* What needs to be done *
Of the entries below, copy only those lines that contain the word "agent".

* Supplied records *
---
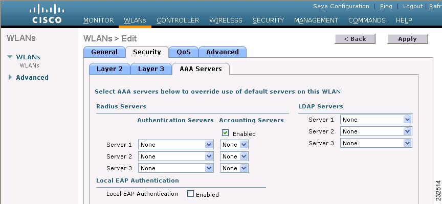Open LDAP Server 1 dropdown
The width and height of the screenshot is (442, 204).
tap(376, 120)
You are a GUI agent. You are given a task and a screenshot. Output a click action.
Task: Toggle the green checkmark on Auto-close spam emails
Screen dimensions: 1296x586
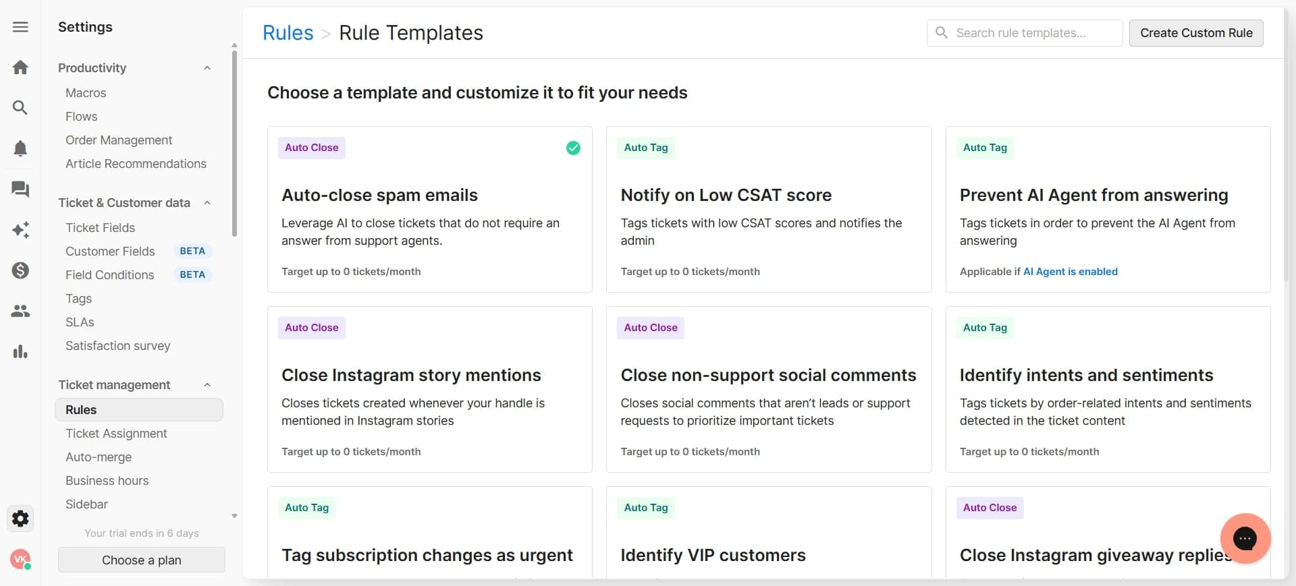[x=573, y=148]
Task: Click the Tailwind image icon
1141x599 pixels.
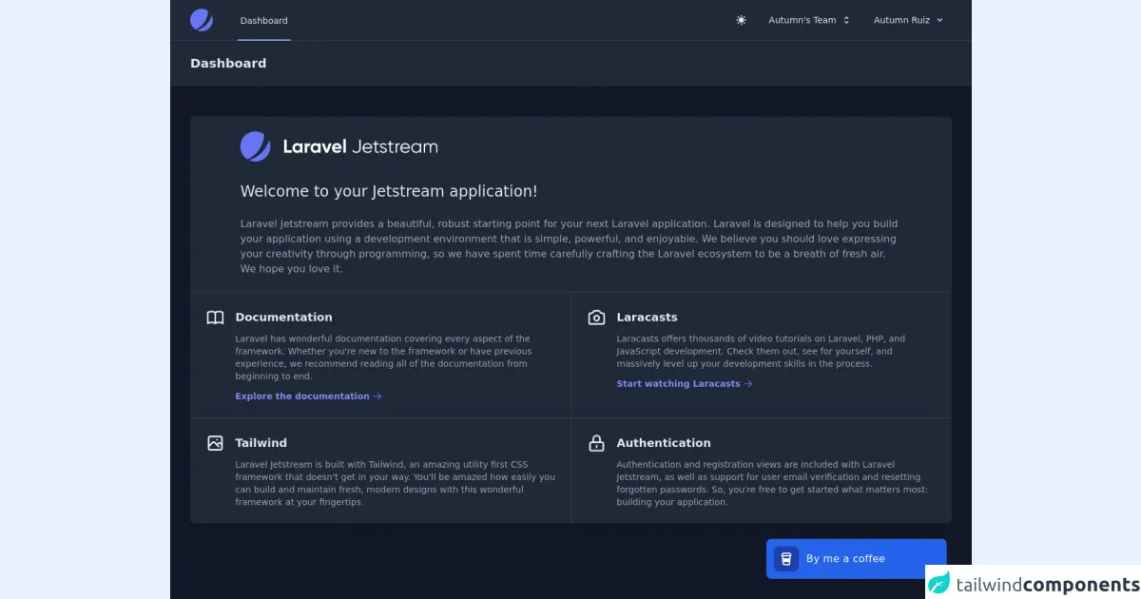Action: click(x=216, y=443)
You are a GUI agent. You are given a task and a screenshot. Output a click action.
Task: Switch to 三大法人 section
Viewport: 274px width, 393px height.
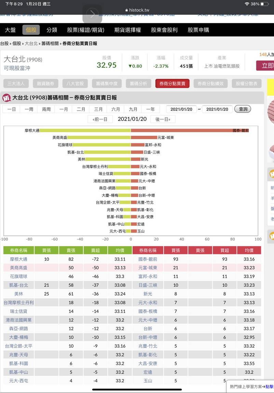pyautogui.click(x=16, y=83)
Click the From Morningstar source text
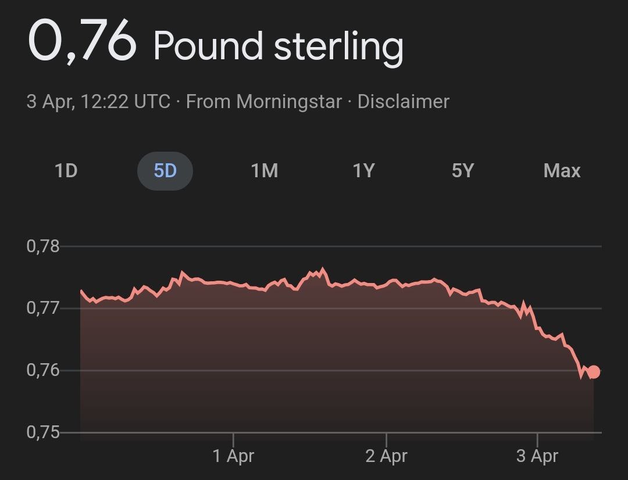The width and height of the screenshot is (628, 480). (x=264, y=102)
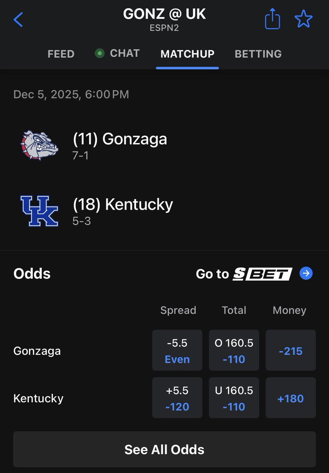Pick the Over 160.5 total
The image size is (329, 473).
pos(234,350)

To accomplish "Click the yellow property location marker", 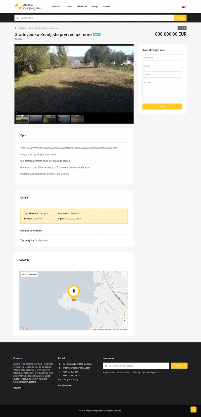I will pos(74,292).
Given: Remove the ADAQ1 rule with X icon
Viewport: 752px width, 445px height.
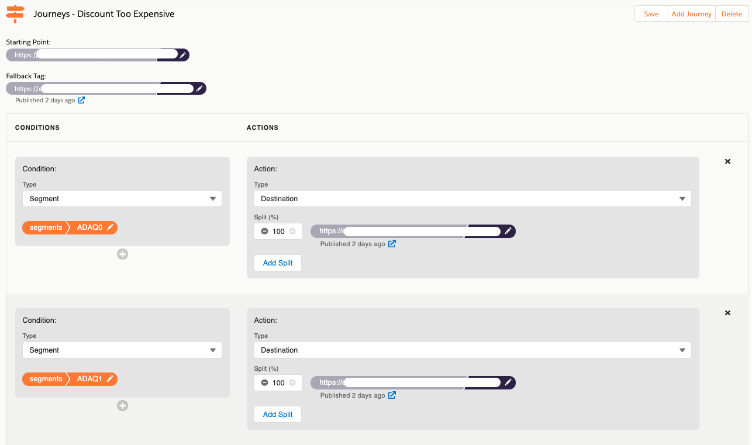Looking at the screenshot, I should 727,313.
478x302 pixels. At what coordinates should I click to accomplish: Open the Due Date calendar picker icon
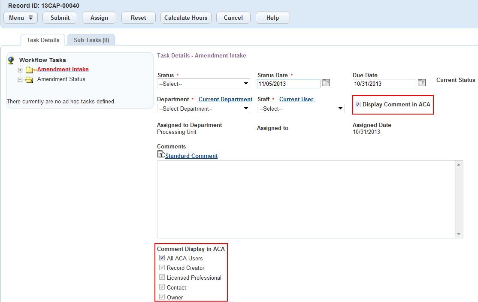pyautogui.click(x=422, y=83)
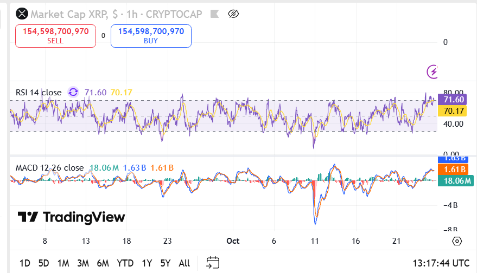Open the TradingView logo link

[x=71, y=217]
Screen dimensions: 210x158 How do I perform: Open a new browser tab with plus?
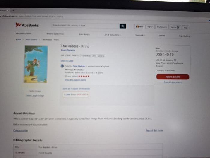pos(14,10)
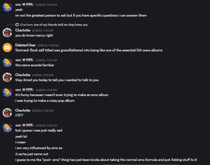Click Charlotte's avatar beside "you do know marcy"
This screenshot has height=165, width=210.
pos(7,33)
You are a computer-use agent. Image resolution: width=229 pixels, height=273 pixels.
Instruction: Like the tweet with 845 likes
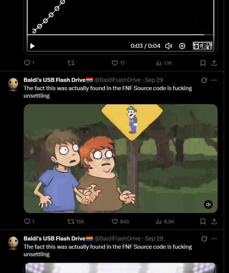[x=120, y=221]
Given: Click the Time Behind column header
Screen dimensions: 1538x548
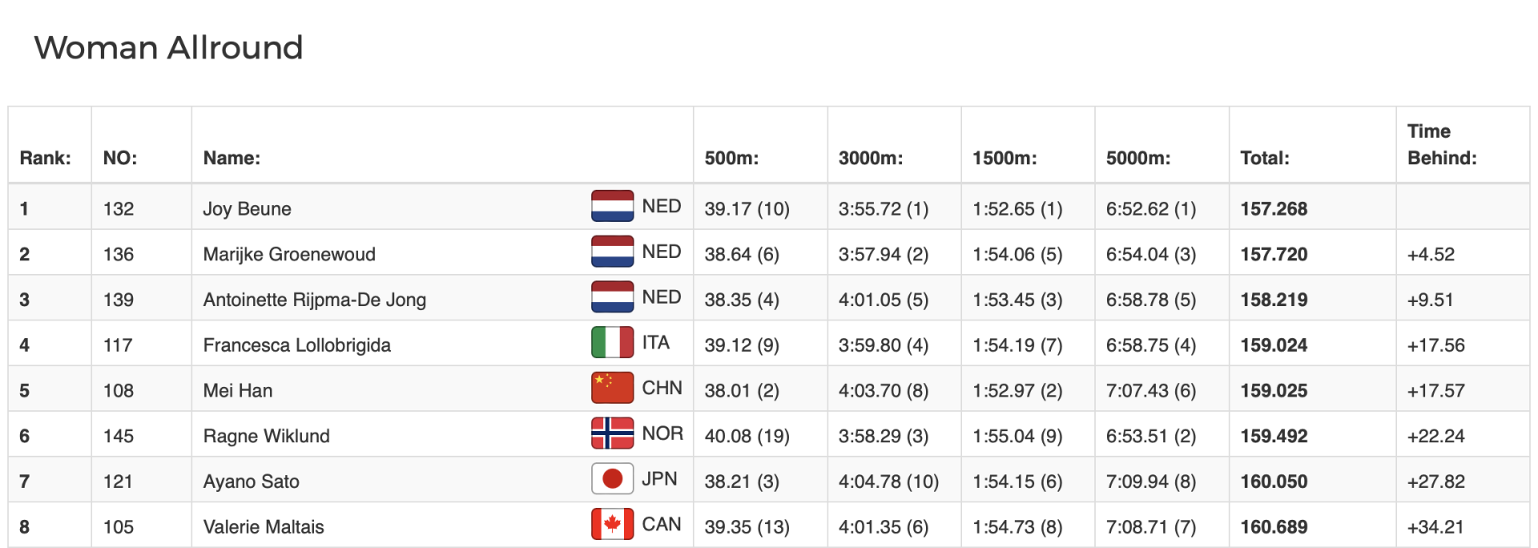Looking at the screenshot, I should click(1442, 144).
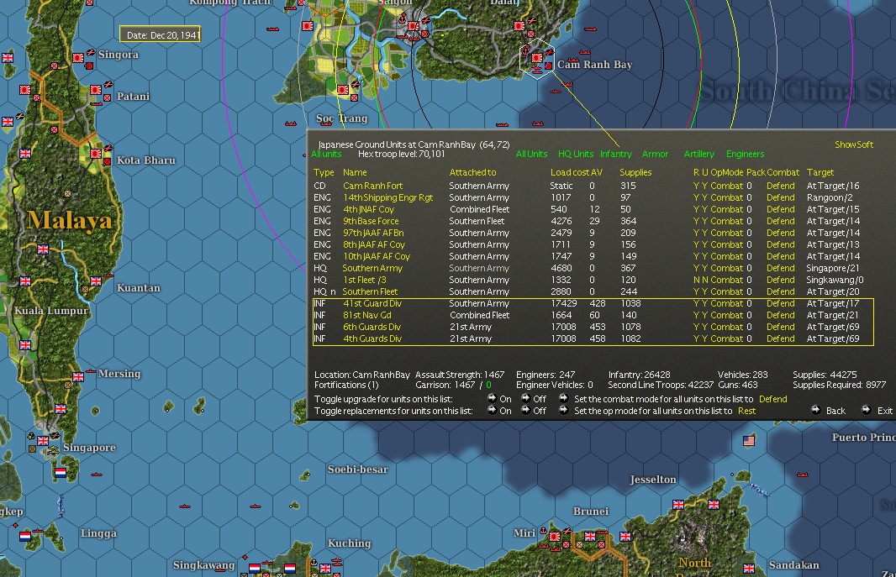Viewport: 896px width, 577px height.
Task: Click the Dutch flag icon left of Lingga
Action: (x=25, y=535)
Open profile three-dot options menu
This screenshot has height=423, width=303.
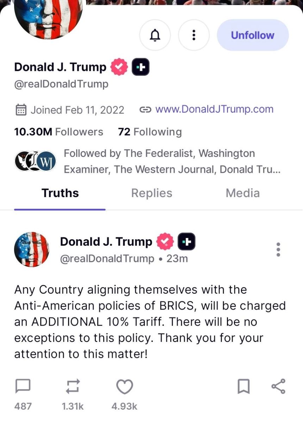pos(194,35)
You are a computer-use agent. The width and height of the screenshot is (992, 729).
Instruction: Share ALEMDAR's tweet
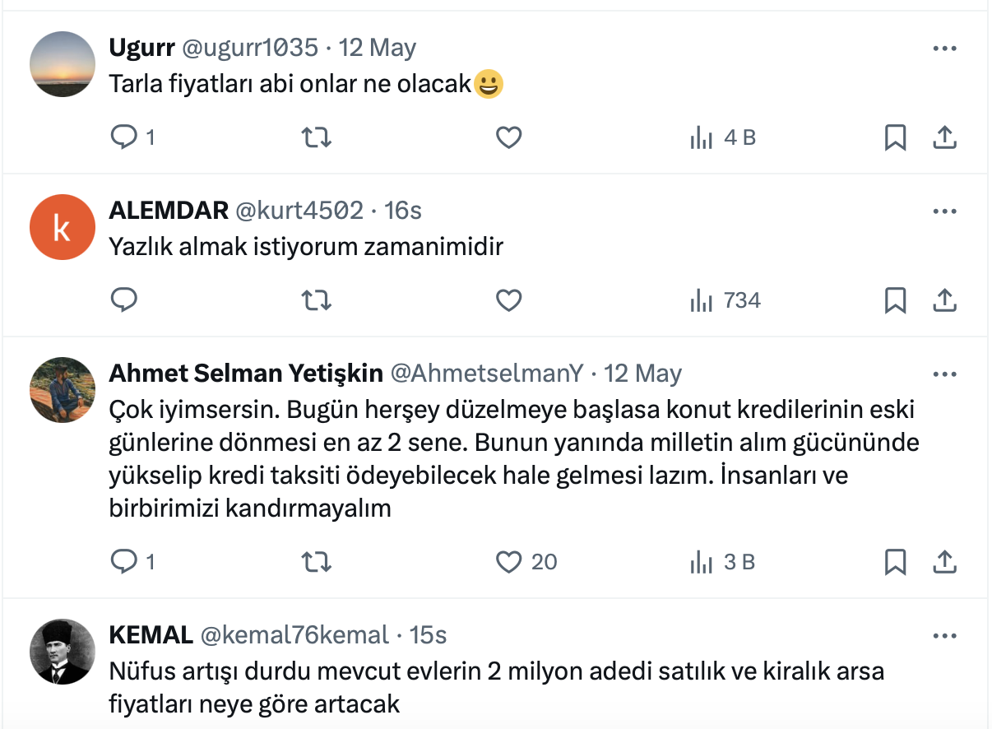(945, 301)
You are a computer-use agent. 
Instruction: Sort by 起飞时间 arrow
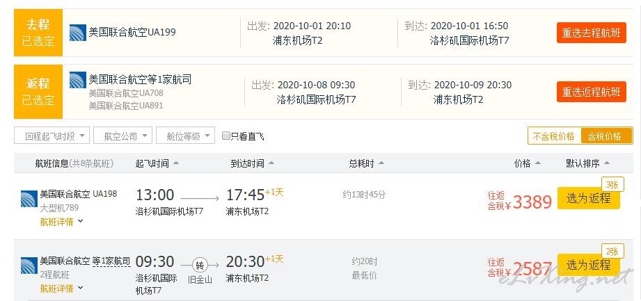pos(176,163)
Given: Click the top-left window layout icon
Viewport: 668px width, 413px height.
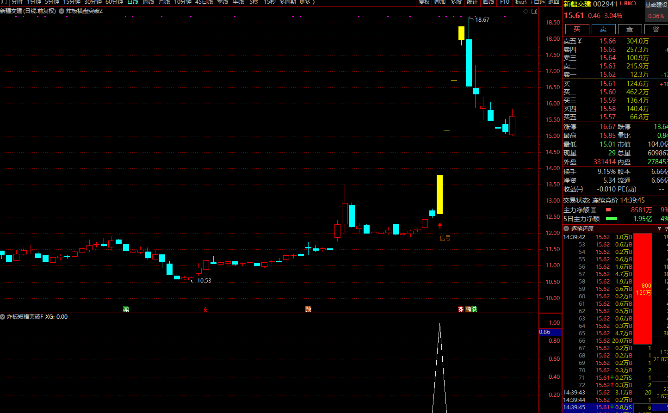Looking at the screenshot, I should pyautogui.click(x=4, y=2).
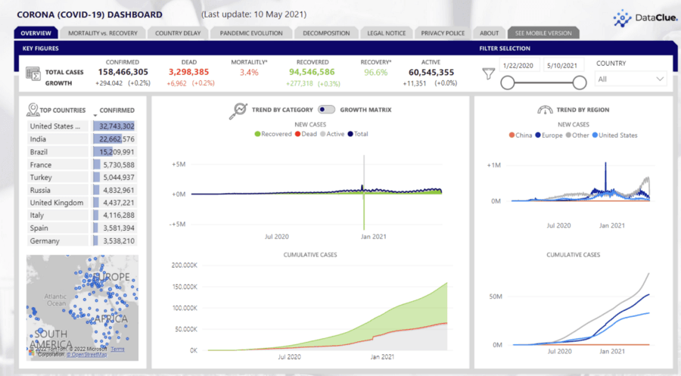Open the Pandemic Evolution tab
This screenshot has width=681, height=376.
[x=251, y=33]
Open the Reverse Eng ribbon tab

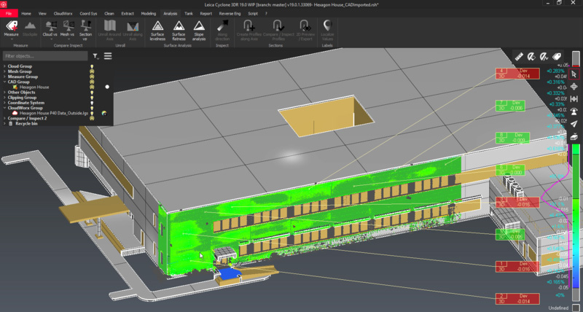[x=230, y=13]
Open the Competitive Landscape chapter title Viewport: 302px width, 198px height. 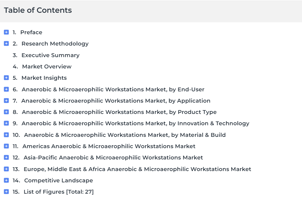[59, 181]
---
* Exercise response *
You are a GUI agent. You are given a task and a screenshot. Output a click action.
You are a GUI agent. You are given a task and a screenshot. Output a click action.
You are a computer-use agent. Image resolution: width=229 pixels, height=273 pixels.
You are a computer-use agent. The width and height of the screenshot is (992, 729).
You are a computer-use agent. 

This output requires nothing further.